RECORDS TO PROCESS:
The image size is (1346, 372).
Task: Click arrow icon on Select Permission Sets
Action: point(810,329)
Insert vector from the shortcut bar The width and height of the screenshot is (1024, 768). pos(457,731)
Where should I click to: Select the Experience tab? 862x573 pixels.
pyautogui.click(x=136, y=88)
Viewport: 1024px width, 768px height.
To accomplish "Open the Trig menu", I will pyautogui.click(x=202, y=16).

---

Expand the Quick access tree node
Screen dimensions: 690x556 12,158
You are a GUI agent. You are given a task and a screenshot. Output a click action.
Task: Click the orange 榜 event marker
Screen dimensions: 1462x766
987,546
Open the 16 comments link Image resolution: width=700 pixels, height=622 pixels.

TASK ITEM: Find how many lines in the material hold the word "screenshot" and state that number alone.

WRITTEN SOLUTION: 2